Cardiac care services will be provided on a 24/7 basis at University Hospital Waterford, following more than a decade of campaigning.
It has been operating on an 8am-8pm service since March 2025, but the HSE confirmed yesterday that the service will be expanded from July and will cover the HSE Dublin and south east region.
Former independent TD for Waterford Matt Shanahan, who has been one of many campaigners for 24/7 services for nearly 15 years, said there had been "significant resistance" to expanding it beyond the 8am-5pm service.
Speaking on RTÉ's Morning Ireland, Mr Shanahan said a 2016 report cited that "emergency patients could be adequately dealt with from this region by transporting them to either centres in Dublin and Cork", which he was "resisted forcibly" by clinicians in Waterford at the time.

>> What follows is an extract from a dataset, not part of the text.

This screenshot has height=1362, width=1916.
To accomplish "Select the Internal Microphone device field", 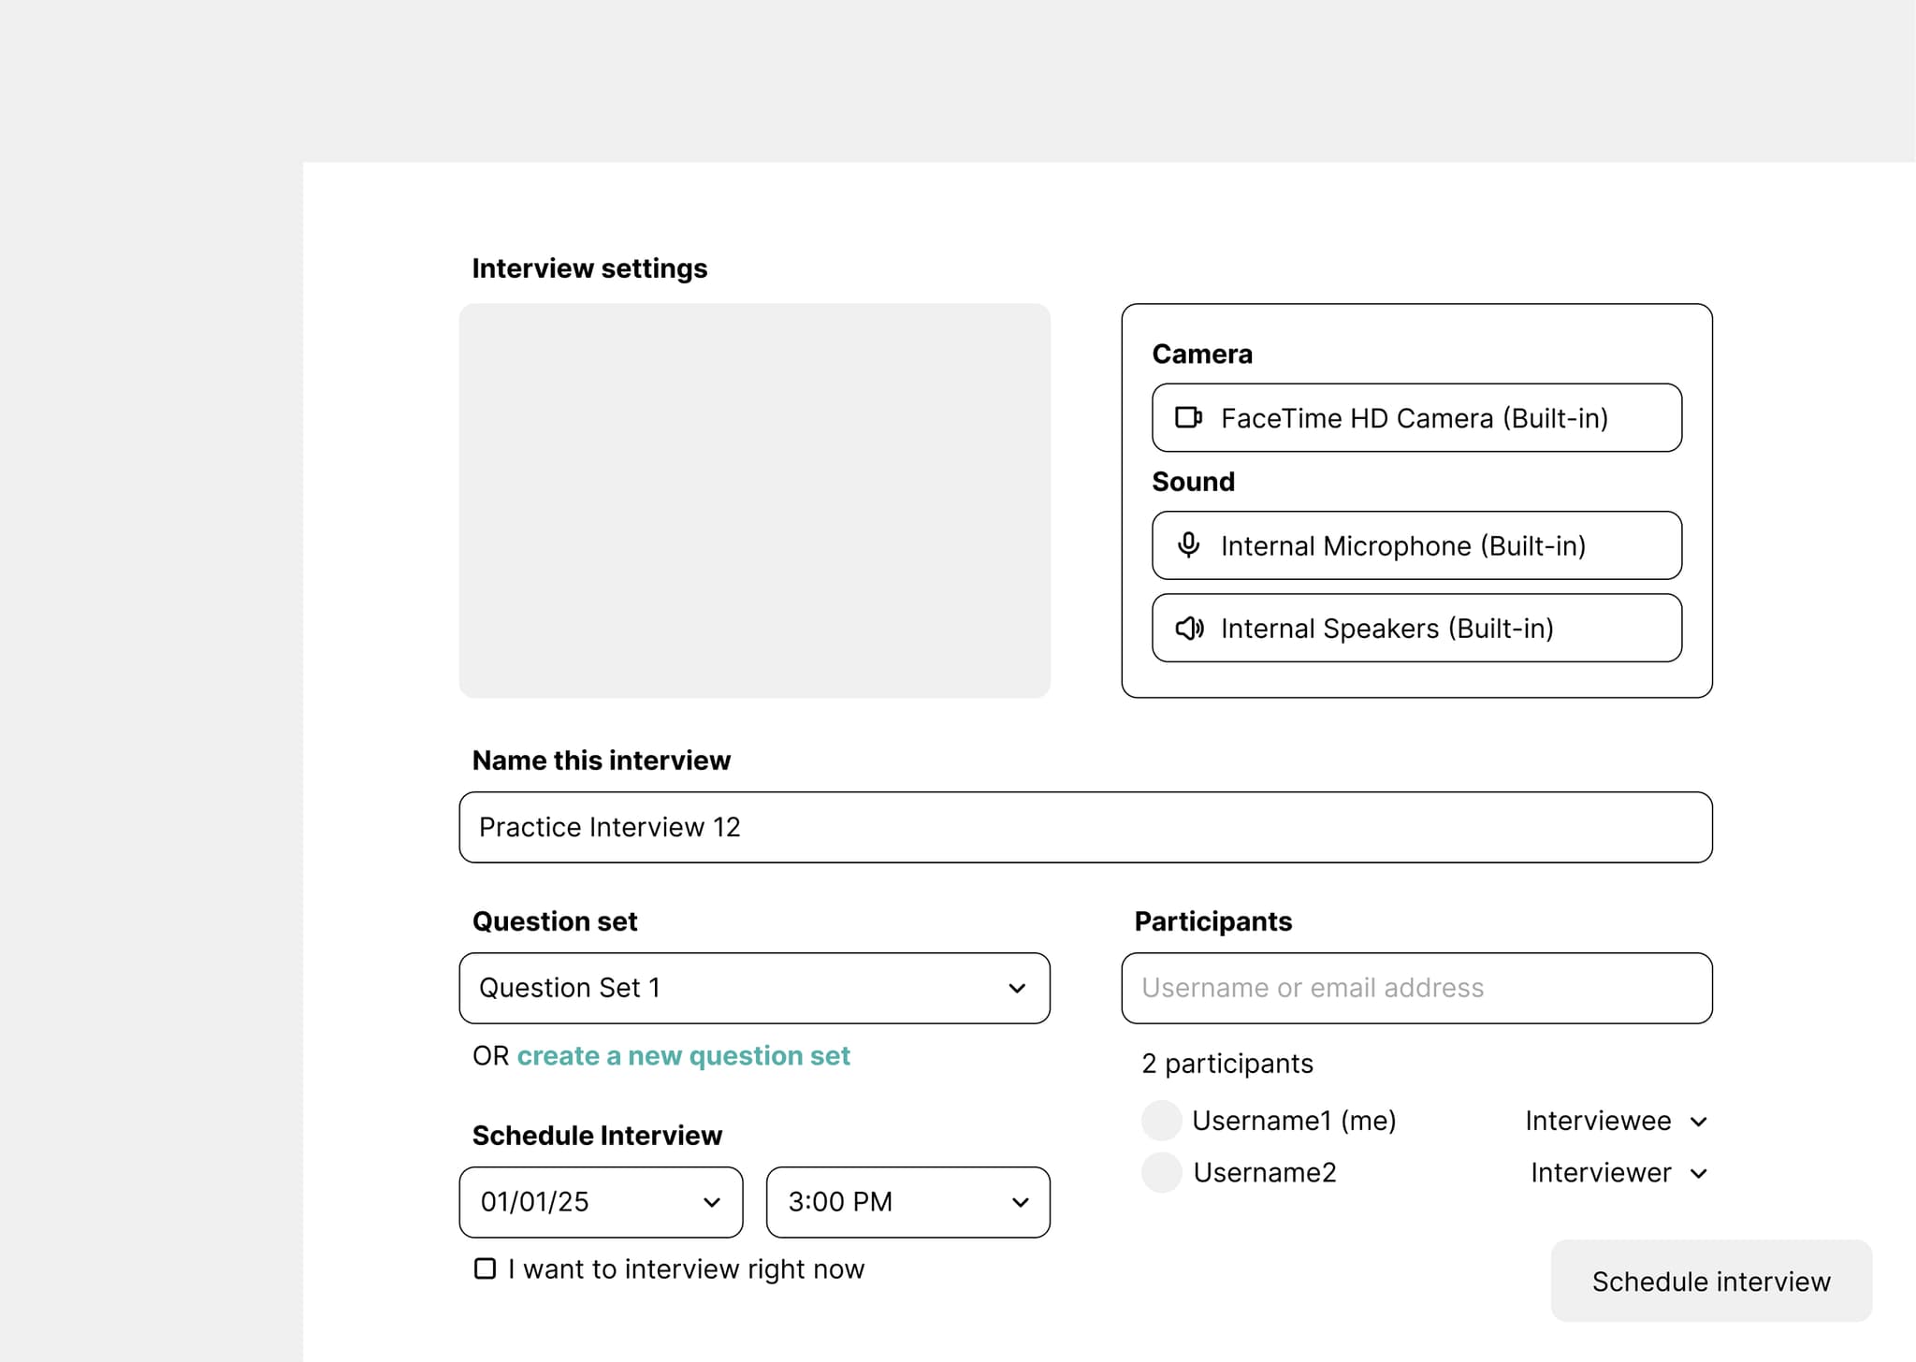I will 1416,545.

Data from 2015 to 2018 showed that less than 3% of patients in the southeast region were getting to a cardiac centre within the clinical time frame, Mr Shanahan said.
He said he brought this data to the Dáil and to then tánaiste Leo Varadkar, highlighting that of 135 blue-light transfers to Cork, "not one reached the hospital within the clinical timeframe".

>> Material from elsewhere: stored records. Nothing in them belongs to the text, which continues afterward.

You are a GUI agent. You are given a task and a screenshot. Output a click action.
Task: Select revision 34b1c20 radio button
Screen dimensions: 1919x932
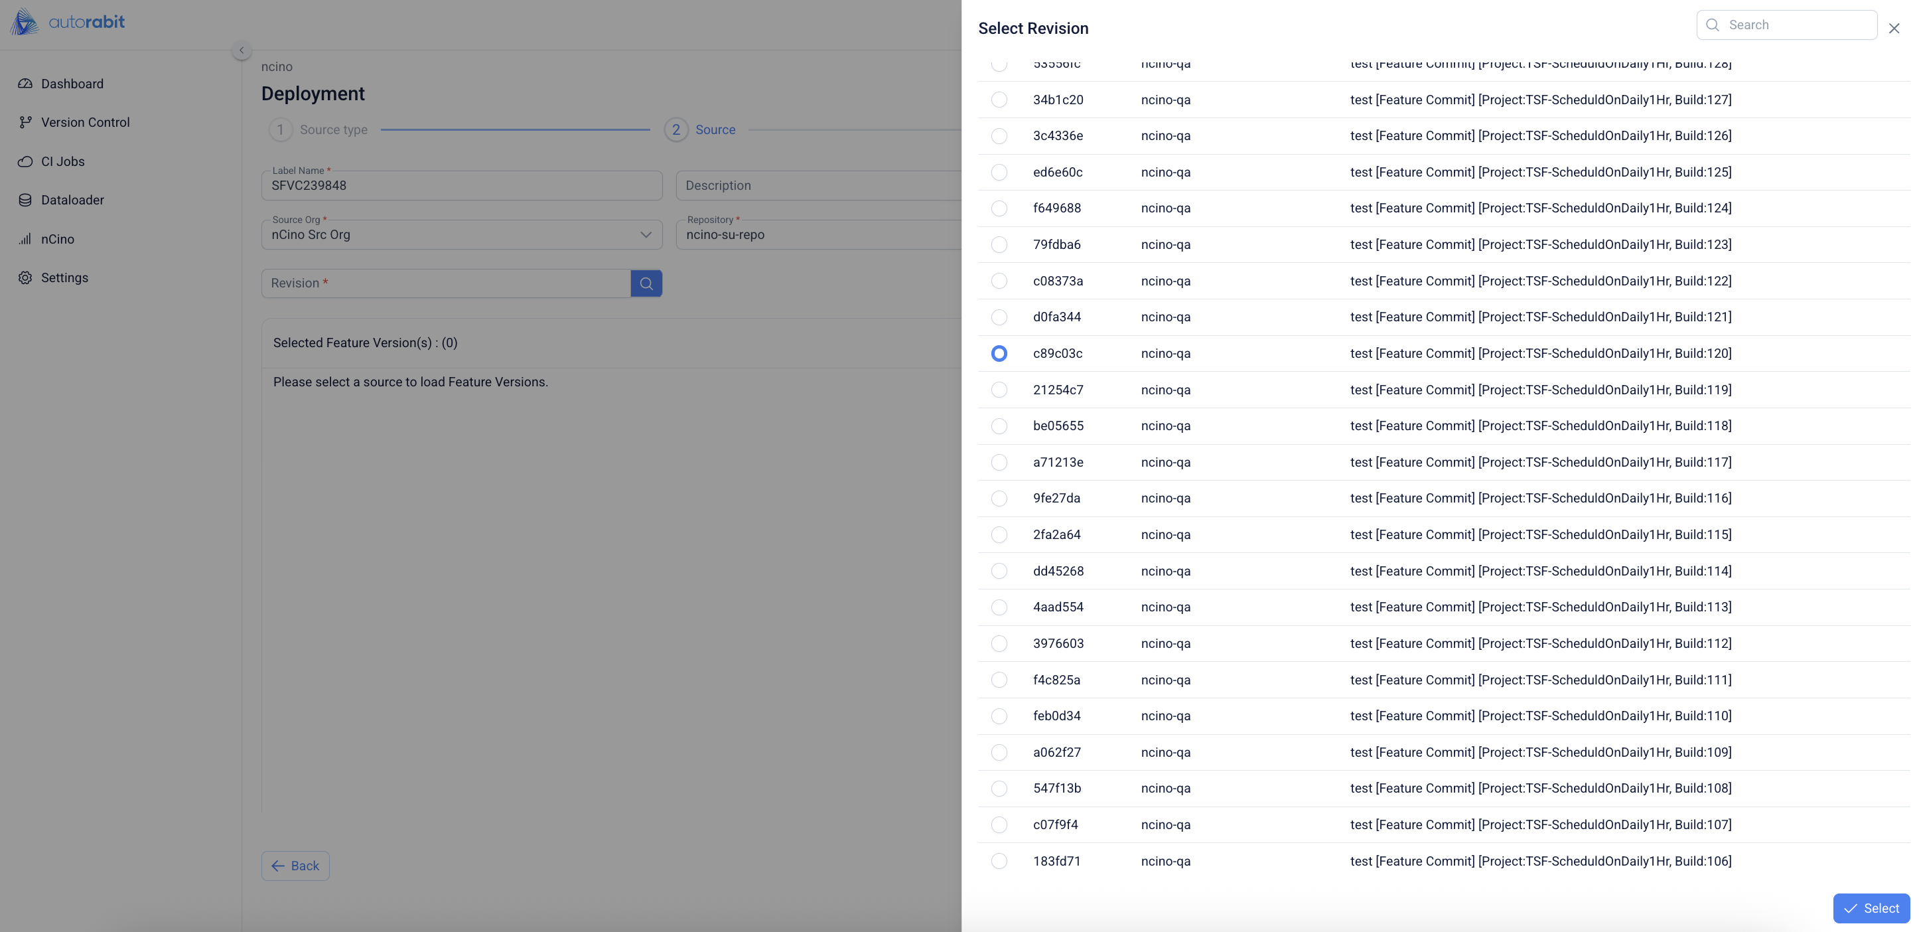tap(999, 100)
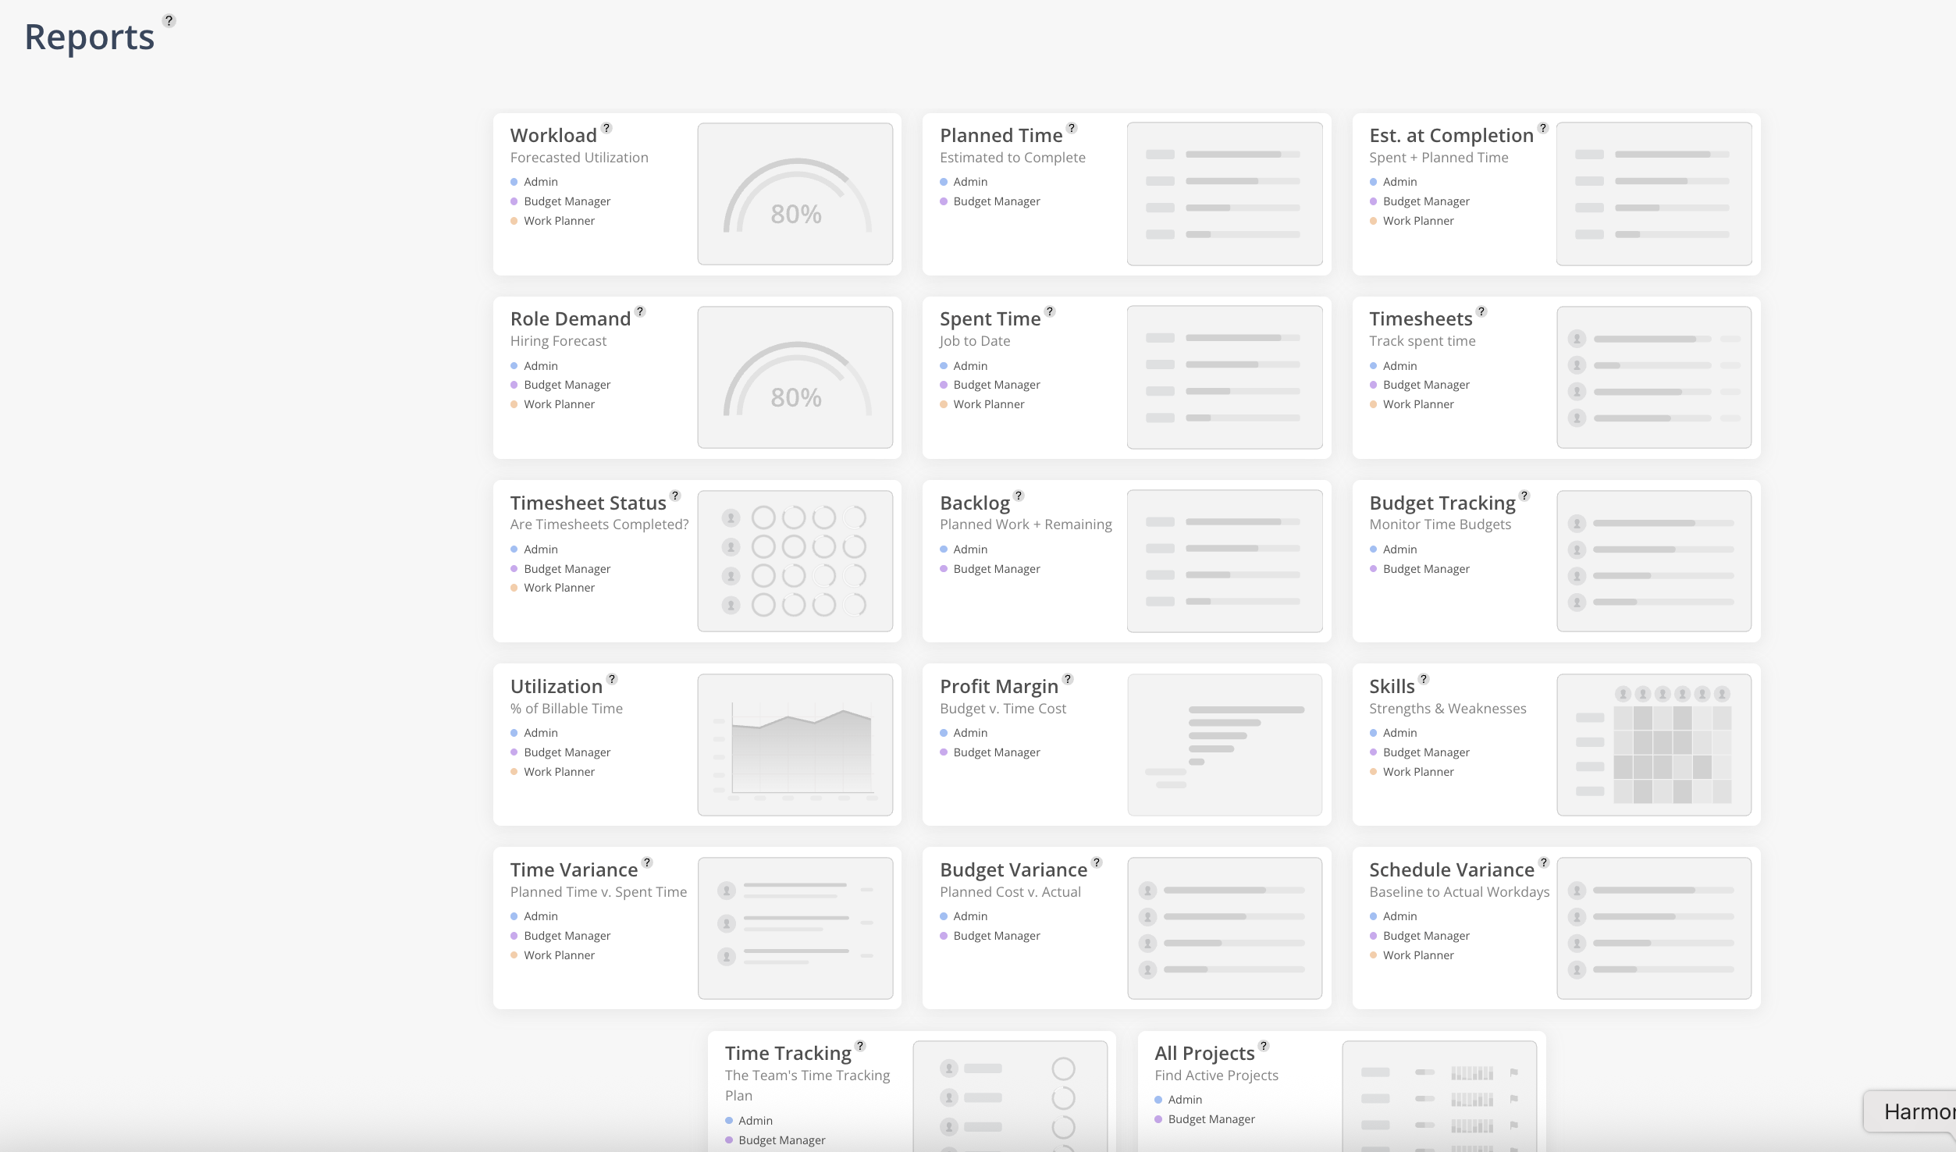Open the Workload gauge thumbnail
This screenshot has width=1956, height=1152.
tap(795, 194)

"The fact that it has taken so long even to get the present service mandated… to get it up to a five-day 8am-8pm schedule, to an eight-day schedule and now to 24/7, has taken too long," he said.
He said that when the service is fully in place, he will be calling on Oireachtas members to conduct a look back, adding that he hopes all southeast TDs and senators will call for a review "to understand how it could have taken 10 years … to actually deliver this service to the south east region".
Sinn Féin Spokesperson on Health David Cullinane said in a statement said the new expanded service "will save lives".
He said: "When someone suffers a serious cardiac event, time is muscle and time is life. Patients in Waterford and the southeast should have access to emergency cardiac care when they need it, not only during limited hours.
"The current 8am to 8pm, seven-day service has never been enough for a region of this size. Moving to a full 24/7 service is the right thing to do and something patients, campaigners, clinicians and public representatives have called for over many years.
"I will continue to engage with the HSE and the Minister for Health to ensure that recruitment is completed, the timeline is met, and the service is fully operational in Q3 2026," the Waterford TD added.